===== Supplied data
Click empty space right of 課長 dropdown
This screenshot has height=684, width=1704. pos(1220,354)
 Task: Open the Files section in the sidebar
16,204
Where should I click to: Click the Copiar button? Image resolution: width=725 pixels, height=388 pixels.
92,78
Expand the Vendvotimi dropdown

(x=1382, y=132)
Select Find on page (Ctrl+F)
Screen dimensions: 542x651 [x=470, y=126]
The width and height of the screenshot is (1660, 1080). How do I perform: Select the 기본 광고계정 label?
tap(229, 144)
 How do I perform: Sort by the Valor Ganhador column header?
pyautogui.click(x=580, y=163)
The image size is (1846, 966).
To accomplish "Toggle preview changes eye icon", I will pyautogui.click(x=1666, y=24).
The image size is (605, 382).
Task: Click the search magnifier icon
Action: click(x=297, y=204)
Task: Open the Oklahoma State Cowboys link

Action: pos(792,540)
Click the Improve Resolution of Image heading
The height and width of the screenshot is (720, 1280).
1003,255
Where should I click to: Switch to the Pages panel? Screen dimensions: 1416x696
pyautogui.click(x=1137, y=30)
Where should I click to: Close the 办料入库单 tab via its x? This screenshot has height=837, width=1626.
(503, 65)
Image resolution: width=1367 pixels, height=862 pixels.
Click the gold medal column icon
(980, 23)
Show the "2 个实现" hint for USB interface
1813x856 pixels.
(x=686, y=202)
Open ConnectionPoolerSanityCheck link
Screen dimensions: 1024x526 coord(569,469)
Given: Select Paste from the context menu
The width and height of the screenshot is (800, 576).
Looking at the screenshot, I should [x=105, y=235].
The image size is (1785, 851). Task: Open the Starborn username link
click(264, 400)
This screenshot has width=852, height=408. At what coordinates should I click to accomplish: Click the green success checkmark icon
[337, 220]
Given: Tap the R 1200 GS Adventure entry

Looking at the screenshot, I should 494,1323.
==========
◆ **The problem**: Retype every record without alteration.

◆ **Answer for the task**:
Click empty space right of 課長 dropdown
This screenshot has height=684, width=1704. pos(1220,354)
 Task: Open the Files section in the sidebar
16,204
Where should I click to: Click the Copiar button? Image resolution: width=725 pixels, height=388 pixels.
92,78
Expand the Vendvotimi dropdown

(x=1382, y=132)
Select Find on page (Ctrl+F)
Screen dimensions: 542x651 [x=470, y=126]
The width and height of the screenshot is (1660, 1080). How do I perform: Select the 기본 광고계정 label?
tap(229, 144)
 How do I perform: Sort by the Valor Ganhador column header?
pyautogui.click(x=580, y=163)
The image size is (1846, 966).
To accomplish "Toggle preview changes eye icon", I will pyautogui.click(x=1666, y=24).
The image size is (605, 382).
Task: Click the search magnifier icon
Action: click(x=297, y=204)
Task: Open the Oklahoma State Cowboys link

Action: pos(792,540)
Click the Improve Resolution of Image heading
The height and width of the screenshot is (720, 1280).
1003,255
Where should I click to: Switch to the Pages panel? Screen dimensions: 1416x696
pyautogui.click(x=1137, y=30)
Where should I click to: Close the 办料入库单 tab via its x? This screenshot has height=837, width=1626.
(503, 65)
Image resolution: width=1367 pixels, height=862 pixels.
Click the gold medal column icon
(980, 23)
Show the "2 个实现" hint for USB interface
1813x856 pixels.
(x=686, y=202)
Open ConnectionPoolerSanityCheck link
Screen dimensions: 1024x526 coord(569,469)
Given: Select Paste from the context menu
The width and height of the screenshot is (800, 576).
Looking at the screenshot, I should [x=105, y=235].
The image size is (1785, 851). Task: Open the Starborn username link
click(264, 400)
This screenshot has width=852, height=408. At what coordinates should I click to accomplish: Click the green success checkmark icon
[337, 220]
Given: Tap the R 1200 GS Adventure entry

Looking at the screenshot, I should 494,1323.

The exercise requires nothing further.